* **EXCERPT TO READ**
The Toronto Maple Leafs played one of their worst games of the season in Edmonton with a poor effort from nearly everyone on the team on the debut night for Sam Lafferty and Jake McCabe. 

The top two lines were nearly invisible at 5v5 and Sheldon Keefe chose to shuffle them up mid-game, the defense was a mess against the rushing attacks of Edmonton, and Ilya Samsonov was clearly not comfortable from the jump. Overall, a debacle.

Your game in 10:

1.    One of the big storylines coming into this game was the matchup between the Leafs‘ red-hot PK and a historically great Edmonton power play. We got a glimpse of it very early after Jake McCabe committed a slashing penalty three minutes into the game.

One of the factors that has made the Oiler PP so exceptional is the speed of Connor McDavid and Leon Draisaitl setting them up with possession in the offensive zone nearly every time, which all stems from the entry.

On the 1-0 goal, the entry was easy as the Leafs had both Fs (Mitch Marner and David Kämpf) caught in the center ice area after Marner skated into trouble and turned it over at the offensive blue line rather than flipping it in deep. McDavid gained the zone, passed to Draisaitl, and his shot ricocheted off the pad of a well-out-of-position Ilya Samsonov right to McDavid, who cleaned it up.

This was the first of several signs that Samsonov was not his usual self and was not comfortable in the net. This would be apparent again and again throughout the game.

2.     The Leafs tied it up in the first period during a stretch when the game didn’t seem so bleak.

(Item-finding records)
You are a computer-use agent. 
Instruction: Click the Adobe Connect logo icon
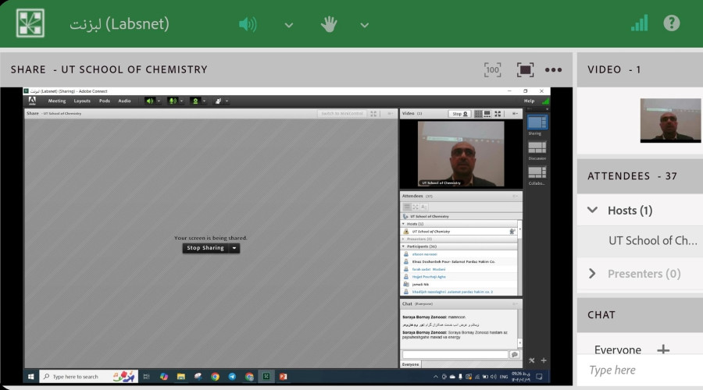pyautogui.click(x=30, y=23)
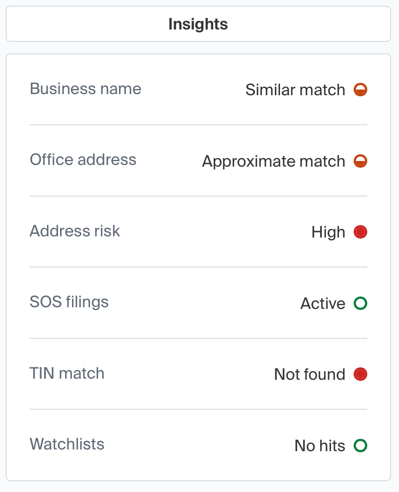Click the TIN match label

tap(67, 374)
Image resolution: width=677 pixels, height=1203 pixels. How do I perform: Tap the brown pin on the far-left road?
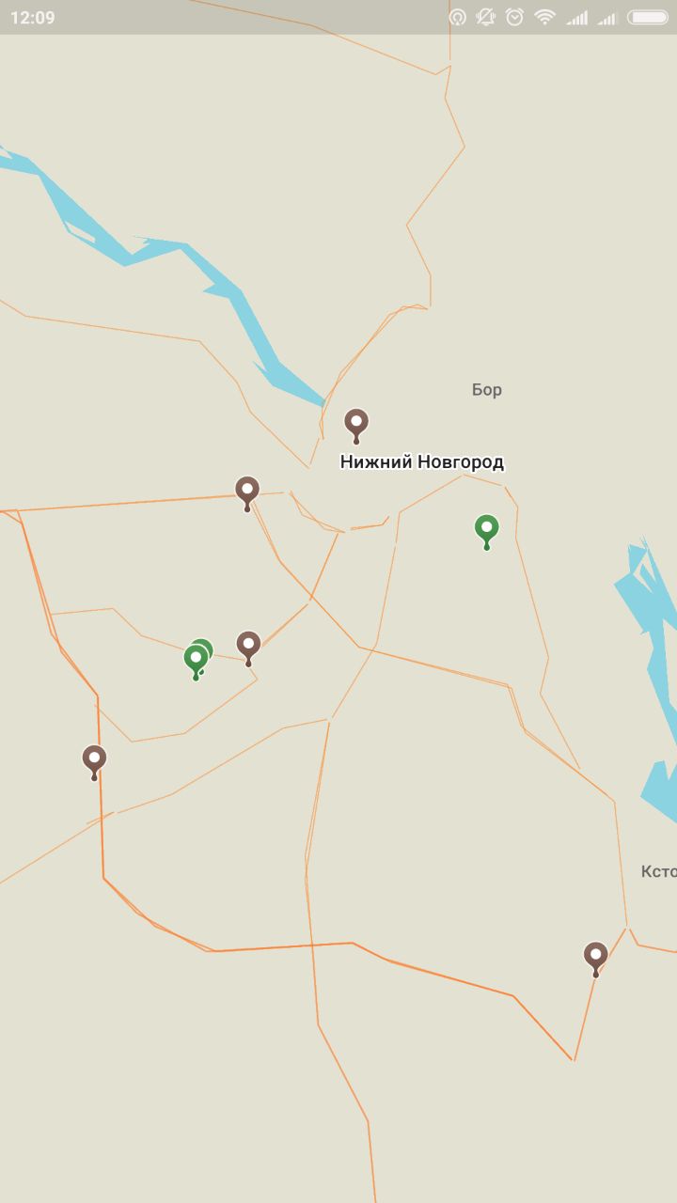pos(94,761)
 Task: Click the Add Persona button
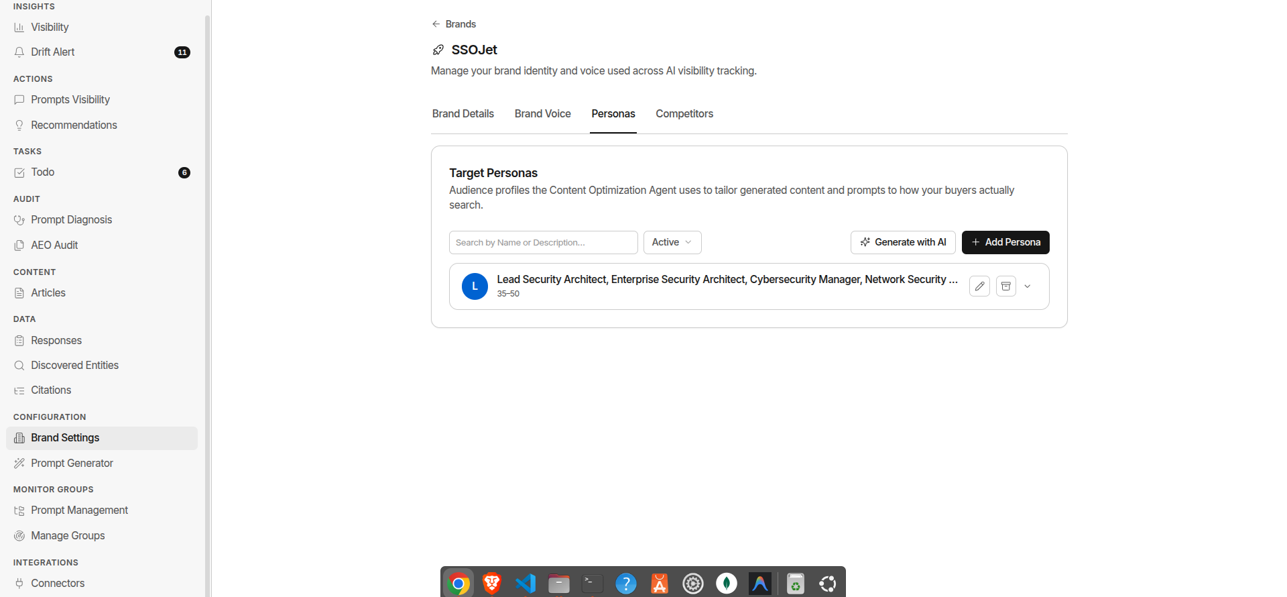click(1005, 242)
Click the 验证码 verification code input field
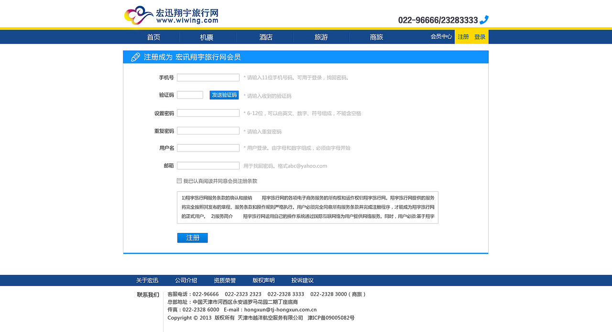 point(190,95)
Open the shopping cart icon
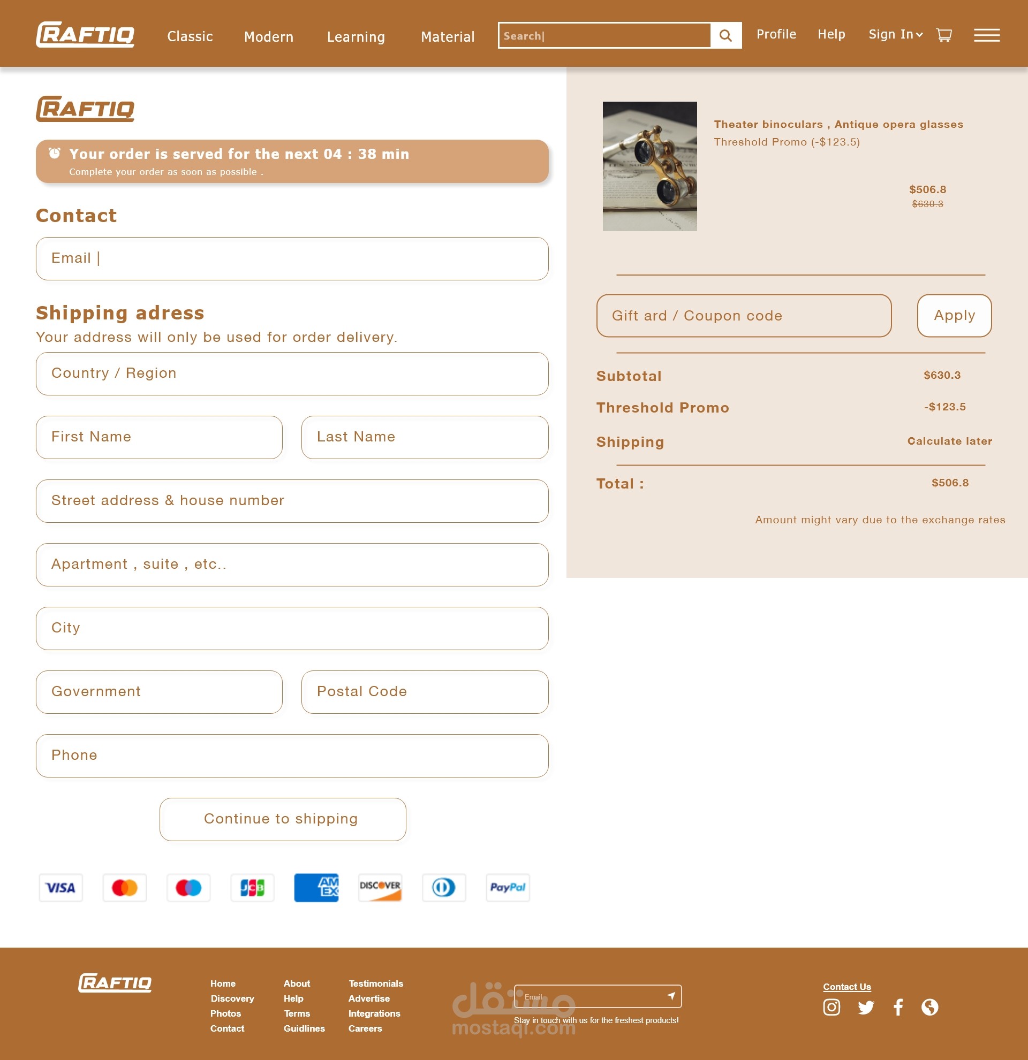1028x1060 pixels. (944, 35)
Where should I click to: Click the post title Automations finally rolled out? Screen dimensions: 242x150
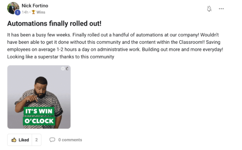click(54, 24)
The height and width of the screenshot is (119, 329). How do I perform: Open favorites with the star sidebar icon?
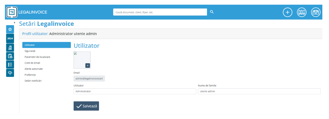coord(10,29)
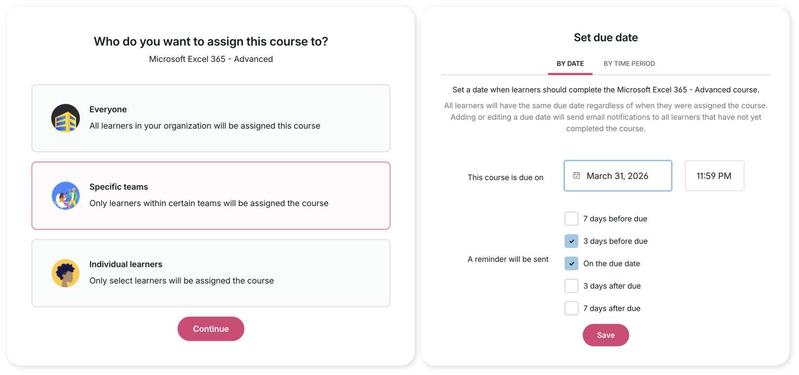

* **GIVEN PROBLEM**
Retype the passage of the Maple Leafs game recap between "One of the factors" and "cleaned it up.", inclusive, with no changes.

* **ANSWER**
One of the factors that has made the Oiler PP so exceptional is the speed of Connor McDavid and Leon Draisaitl setting them up with possession in the offensive zone nearly every time, which all stems from the entry.

On the 1-0 goal, the entry was easy as the Leafs had both Fs (Mitch Marner and David Kämpf) caught in the center ice area after Marner skated into trouble and turned it over at the offensive blue line rather than flipping it in deep. McDavid gained the zone, passed to Draisaitl, and his shot ricocheted off the pad of a well-out-of-position Ilya Samsonov right to McDavid, who cleaned it up.